Problem:
Count how many lines below contain the word "using", then give that number alone.

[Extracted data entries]
- Opening Delimiter -
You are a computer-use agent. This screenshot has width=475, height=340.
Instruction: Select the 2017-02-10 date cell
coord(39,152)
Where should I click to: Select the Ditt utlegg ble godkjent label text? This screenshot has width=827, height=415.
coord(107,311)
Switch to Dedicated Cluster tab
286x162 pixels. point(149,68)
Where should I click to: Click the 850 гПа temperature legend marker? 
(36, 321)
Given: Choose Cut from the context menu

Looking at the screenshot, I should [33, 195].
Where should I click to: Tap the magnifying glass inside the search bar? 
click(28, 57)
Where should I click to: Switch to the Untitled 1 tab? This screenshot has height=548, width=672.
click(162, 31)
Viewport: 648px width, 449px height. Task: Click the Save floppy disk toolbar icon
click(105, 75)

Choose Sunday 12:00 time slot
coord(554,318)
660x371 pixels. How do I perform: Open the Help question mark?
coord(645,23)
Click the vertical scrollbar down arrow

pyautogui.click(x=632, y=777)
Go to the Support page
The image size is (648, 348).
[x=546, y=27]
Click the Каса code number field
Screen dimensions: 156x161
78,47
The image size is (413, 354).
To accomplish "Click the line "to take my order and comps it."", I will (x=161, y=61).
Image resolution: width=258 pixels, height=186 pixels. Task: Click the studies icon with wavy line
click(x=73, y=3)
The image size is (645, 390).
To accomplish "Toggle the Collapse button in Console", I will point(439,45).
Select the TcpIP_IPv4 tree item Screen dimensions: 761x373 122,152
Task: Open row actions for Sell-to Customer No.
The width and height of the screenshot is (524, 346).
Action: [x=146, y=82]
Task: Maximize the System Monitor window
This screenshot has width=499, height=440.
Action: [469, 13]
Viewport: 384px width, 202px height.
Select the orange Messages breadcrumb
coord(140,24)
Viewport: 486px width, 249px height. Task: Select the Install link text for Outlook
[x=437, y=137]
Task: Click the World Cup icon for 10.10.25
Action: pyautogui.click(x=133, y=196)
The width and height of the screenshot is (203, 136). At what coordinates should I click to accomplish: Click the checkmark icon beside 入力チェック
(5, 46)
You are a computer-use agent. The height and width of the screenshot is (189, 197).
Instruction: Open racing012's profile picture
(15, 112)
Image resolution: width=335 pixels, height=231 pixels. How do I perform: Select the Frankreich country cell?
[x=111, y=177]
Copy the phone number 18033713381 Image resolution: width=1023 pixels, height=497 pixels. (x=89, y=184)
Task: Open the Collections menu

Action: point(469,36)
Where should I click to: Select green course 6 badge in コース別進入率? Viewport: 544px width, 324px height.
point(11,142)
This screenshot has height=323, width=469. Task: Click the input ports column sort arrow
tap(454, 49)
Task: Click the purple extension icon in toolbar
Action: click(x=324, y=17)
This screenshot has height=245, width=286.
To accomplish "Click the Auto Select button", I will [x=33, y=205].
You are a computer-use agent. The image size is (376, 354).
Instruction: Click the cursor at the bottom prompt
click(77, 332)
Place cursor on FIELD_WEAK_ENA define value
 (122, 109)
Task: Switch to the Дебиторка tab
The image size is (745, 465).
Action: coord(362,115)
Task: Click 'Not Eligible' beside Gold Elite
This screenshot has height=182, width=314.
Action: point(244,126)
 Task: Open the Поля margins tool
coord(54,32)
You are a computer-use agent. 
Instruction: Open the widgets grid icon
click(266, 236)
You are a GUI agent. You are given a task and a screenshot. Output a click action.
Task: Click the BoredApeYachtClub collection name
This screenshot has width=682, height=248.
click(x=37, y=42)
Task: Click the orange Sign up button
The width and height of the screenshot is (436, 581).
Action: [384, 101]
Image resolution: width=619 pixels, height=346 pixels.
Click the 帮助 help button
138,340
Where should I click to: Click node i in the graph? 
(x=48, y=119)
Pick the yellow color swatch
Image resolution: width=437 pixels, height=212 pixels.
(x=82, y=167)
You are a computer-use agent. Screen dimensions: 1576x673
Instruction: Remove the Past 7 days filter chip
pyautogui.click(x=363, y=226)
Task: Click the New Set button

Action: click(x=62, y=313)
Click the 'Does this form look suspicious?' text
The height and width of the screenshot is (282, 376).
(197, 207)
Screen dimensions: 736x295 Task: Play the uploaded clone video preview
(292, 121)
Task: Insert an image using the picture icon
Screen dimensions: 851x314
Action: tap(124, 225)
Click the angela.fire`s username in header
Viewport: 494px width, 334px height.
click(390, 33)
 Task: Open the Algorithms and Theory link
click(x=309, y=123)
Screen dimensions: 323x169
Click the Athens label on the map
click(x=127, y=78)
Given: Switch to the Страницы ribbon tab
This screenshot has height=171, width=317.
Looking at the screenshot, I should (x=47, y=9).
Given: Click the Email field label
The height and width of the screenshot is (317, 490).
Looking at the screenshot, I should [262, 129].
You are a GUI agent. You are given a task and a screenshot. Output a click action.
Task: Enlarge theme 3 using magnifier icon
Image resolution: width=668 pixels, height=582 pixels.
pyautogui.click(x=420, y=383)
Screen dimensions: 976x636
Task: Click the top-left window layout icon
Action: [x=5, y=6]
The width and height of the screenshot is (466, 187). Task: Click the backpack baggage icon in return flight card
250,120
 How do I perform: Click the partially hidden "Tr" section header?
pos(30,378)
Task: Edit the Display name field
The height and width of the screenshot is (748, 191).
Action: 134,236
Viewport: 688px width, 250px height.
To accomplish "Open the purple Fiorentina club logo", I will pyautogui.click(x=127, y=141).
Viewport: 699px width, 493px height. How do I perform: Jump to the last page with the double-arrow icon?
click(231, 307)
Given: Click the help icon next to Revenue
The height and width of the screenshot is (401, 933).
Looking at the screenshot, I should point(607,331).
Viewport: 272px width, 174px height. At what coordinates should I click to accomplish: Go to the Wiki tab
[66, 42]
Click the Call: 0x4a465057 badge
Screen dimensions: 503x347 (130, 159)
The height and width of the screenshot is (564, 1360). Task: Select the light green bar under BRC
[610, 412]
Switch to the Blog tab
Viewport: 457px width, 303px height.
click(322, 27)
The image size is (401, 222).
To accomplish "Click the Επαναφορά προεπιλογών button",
- Closing Delimiter -
Answer area:
2